> **Request**
Copy out every one of the records below verbatim.

════════

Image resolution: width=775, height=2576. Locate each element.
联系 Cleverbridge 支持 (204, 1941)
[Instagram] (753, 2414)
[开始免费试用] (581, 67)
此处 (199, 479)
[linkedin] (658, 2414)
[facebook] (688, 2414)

════════

> **Answer for the task**
Image resolution: width=775, height=2576. Locate each element.
联系 Cleverbridge 支持 (204, 1941)
[Instagram] (753, 2414)
[开始免费试用] (581, 67)
此处 (199, 479)
[linkedin] (658, 2414)
[facebook] (688, 2414)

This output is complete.